Zunächst aber ging es zum Essen. Mit zwei gehtechnisch stark gehandicapten Begleitern blieb Thorsten nichts anderes übrig, als die Pizzeria direkt neben dem Hotel aufzusuchen. Direkt beim Reingehen sahen wir – Levon Aronian.

Stratgisch günstig wurde ein Tisch in der Nähe auserkoren, Thorsten wartete geschickt ab, bis Levon mal die Toilette aufsuchte und passte ihn bei der Rückkehr ab – Ergebnis siehe oben.

Nach dem Essen ging es zurück ins Hotel, wir liefen genau an der Fensterfront (Restaurant) entlang und wer saß dort? Magnus. Sofort überlegte Thorsten, dass er ja nun nur einfach im Foyer warten müsse, um „sein“ Bild zu bekommen. Dominik und ich waren so fertig, dass wir auf keinen Fall noch warten wollten, sondern uns direkt in die Waagerechte begeben wollten. Während Thorsten noch versuchte, uns zu überreden („Sind doch maximal 20 Minuten!“), sagte ich nur zu ihm: „Schau mal, wer da gerade hinter dir durch dir Drehtür ins Hotel kommt!“

Hou Yifan, Photo Nummer 2 erledigt.
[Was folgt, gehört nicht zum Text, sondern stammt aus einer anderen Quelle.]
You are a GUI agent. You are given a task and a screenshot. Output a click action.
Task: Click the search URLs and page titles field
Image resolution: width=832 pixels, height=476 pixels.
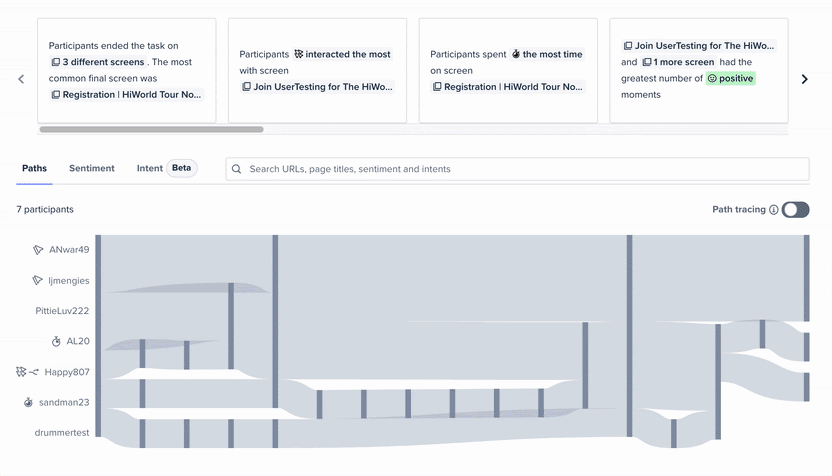(520, 169)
Während Thorsten nun das Glück an diesem Tag ausreizte und noch im Foyer abwartete, begab sich der Rest unserer Fraktion wie angedroht aufs Zimmer.
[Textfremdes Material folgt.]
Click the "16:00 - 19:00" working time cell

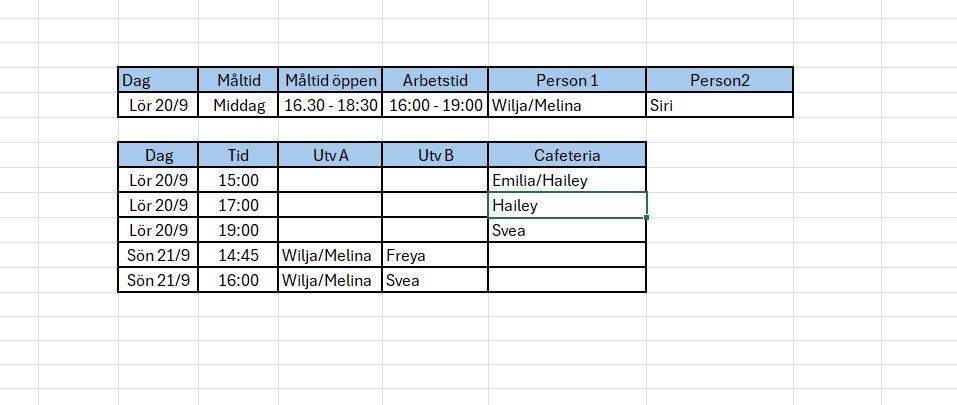pyautogui.click(x=435, y=105)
Etwa 15 Minuten später kam Thorsten mit seinem dritten Skalp des Tages:

Dieses Photo musste dann allerdings Magnus´ Papa machen. Warum nur schaut Magnus nicht so ganz beglückt wie die anderen? Thorsten war es egal, er hatte seine (Photo-)Ziele des Tages jedenfalls mehr als erreicht! (Leider hat mir auch Thorsten nicht das 2. Photo zur Verfügung gestellt, auf dem Magnus wegen akuter Unlust einfach die Biege gemacht hatte und das genau so aussieht wie das obige – eben nur, dass Magnus fehlt, man also einen besseren Bick auf die Hotelbar hat.)